At least one judge has expressed frustration at the pace of the prosecutions, which have overwhelmed the federal court already backlogged because of pandemic-related delays. On Tuesday, U.S. District Judge Christopher Cooper ordered the pretrial release of a man who was photographed sitting with his feet on a desk in House Speaker Nancy Pelosi’s office. The judge expressed concern that the case is moving too slowly.
Cooper noted that Richard Barnett has been jailed for nearly four months and questioned whether his time behind bars while the case is ongoing could exceed a possible sentence should Barnett plead guilty. The prosecutor estimated that the government would recommend a prison term ranging from nearly six years to 7 1/4 years if Barnett is convicted, though he could get credit for accepting responsibility if he pleads guilty.
In at least one instance, however, prosecutors have indicated they aren’t willing — at least yet — to let the defendant plead guilty to lesser charges.
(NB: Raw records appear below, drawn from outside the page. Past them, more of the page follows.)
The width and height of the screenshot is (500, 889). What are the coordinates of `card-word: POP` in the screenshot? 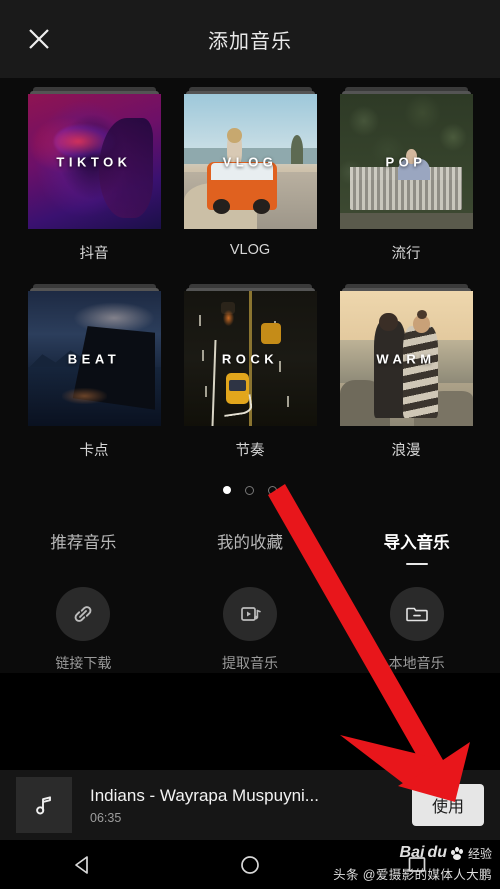 It's located at (406, 162).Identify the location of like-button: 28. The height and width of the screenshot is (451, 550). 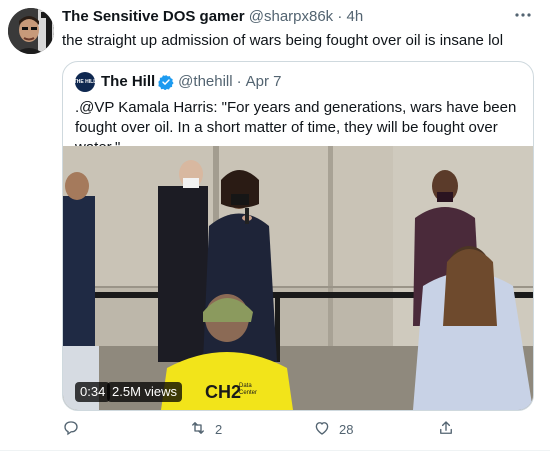
(333, 429).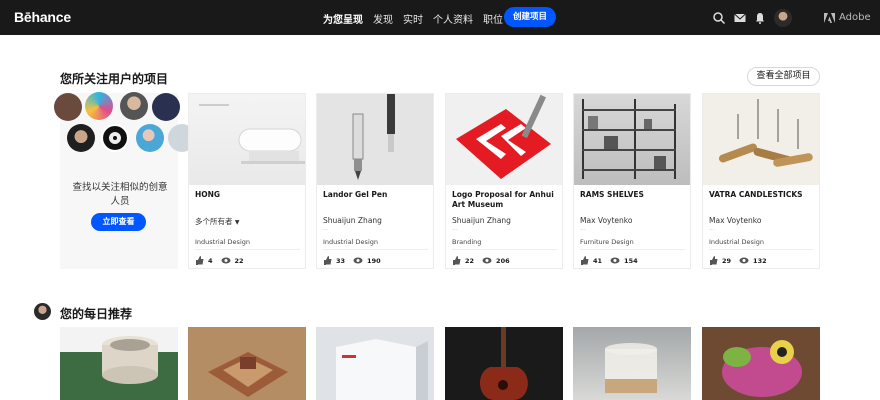 The image size is (880, 400). I want to click on views-count: 206, so click(503, 260).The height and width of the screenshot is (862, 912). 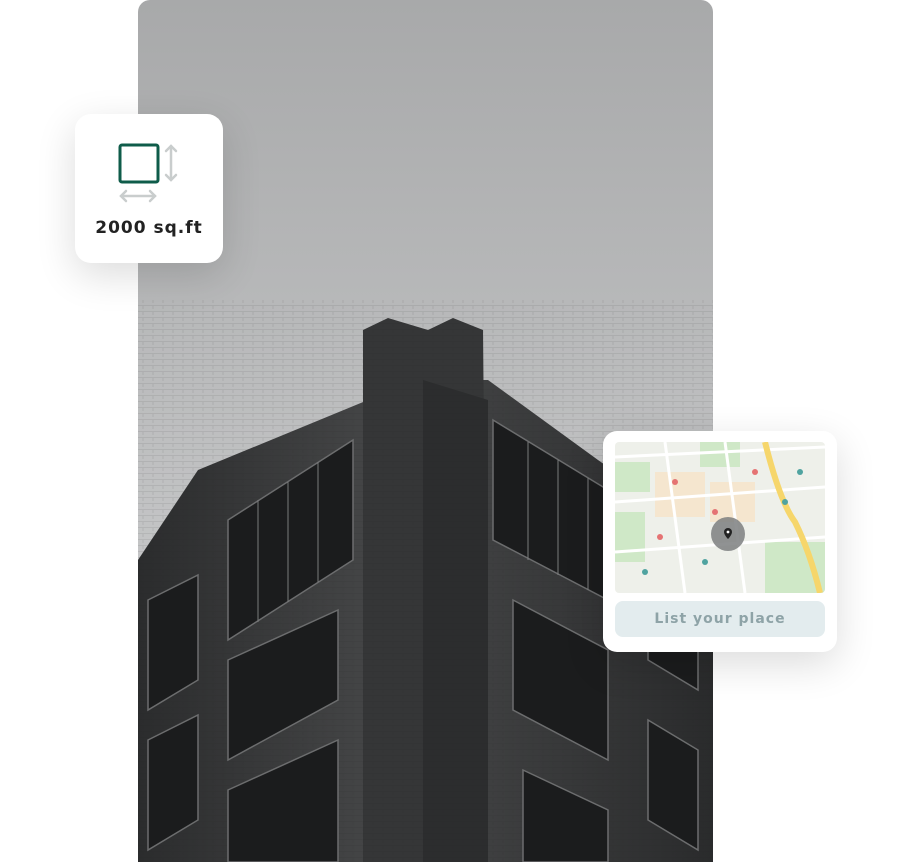 I want to click on map-thumbnail, so click(x=720, y=518). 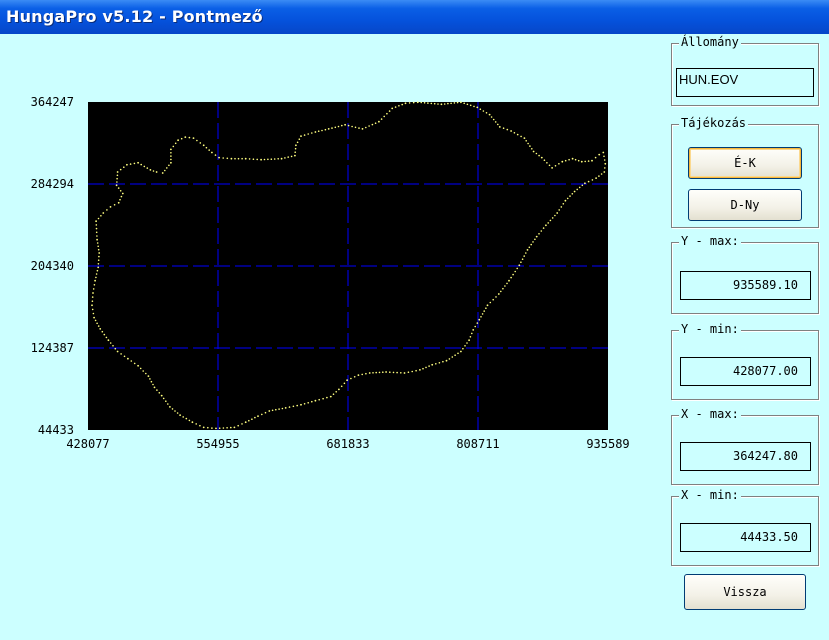 I want to click on vissza-button: Vissza, so click(x=745, y=592).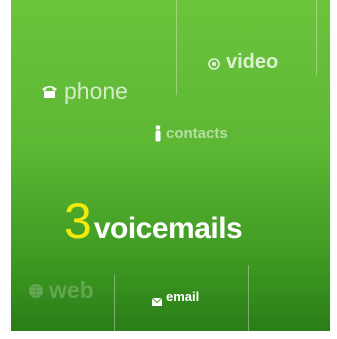  I want to click on video-label: video, so click(252, 62).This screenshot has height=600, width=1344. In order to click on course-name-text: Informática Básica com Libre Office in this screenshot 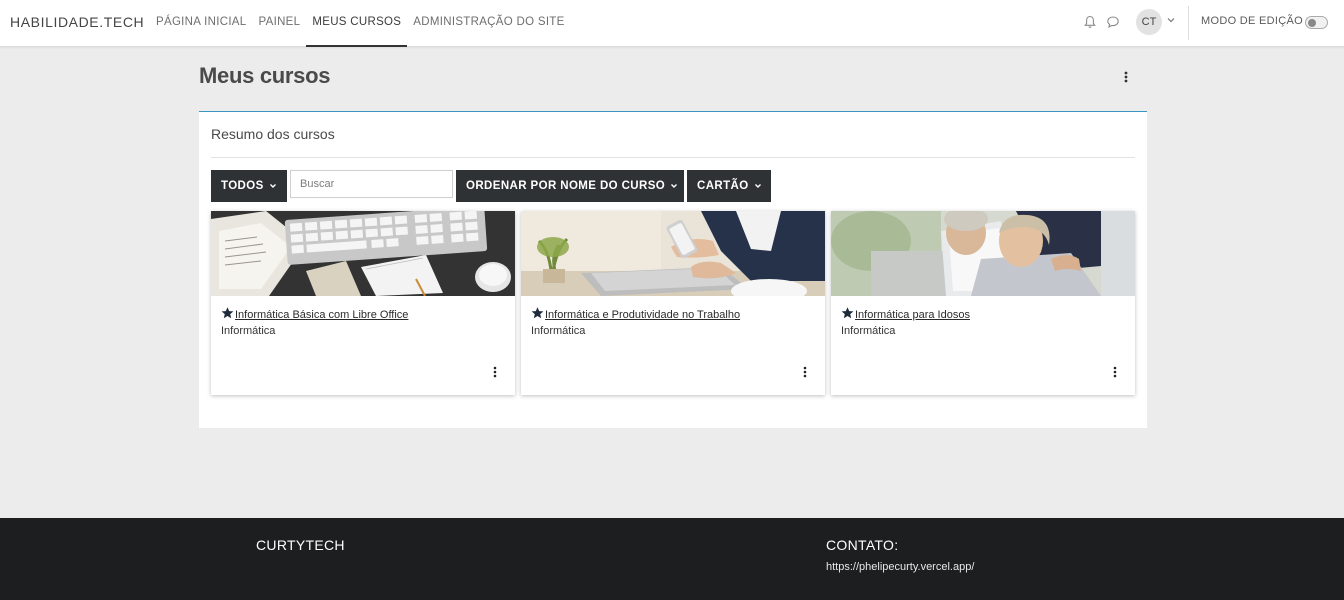, I will do `click(322, 315)`.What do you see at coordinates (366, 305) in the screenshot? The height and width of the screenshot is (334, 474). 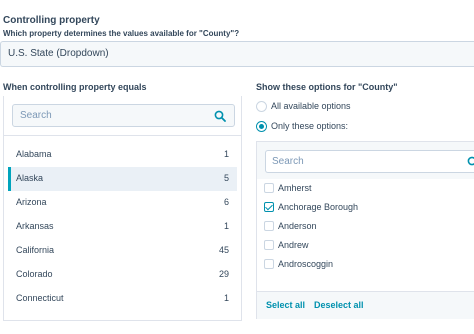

A lawyer for Jenny Cudd, a West Texas flower shop owner who posted a video on Facebook bragging about the riot, told a judge during a hearing this week that prosecutors did not provide the defense with a plea offer.
“We inquired as to why, in response the government stated that we’re free to plead to a felony,” Cudd’s lawyer said. “To which we responded: ‘Is that a joke?’”
Richer reported from Boston. Associated Press reporter Michael Kunzelman in College Park, Maryland, contributed to this report.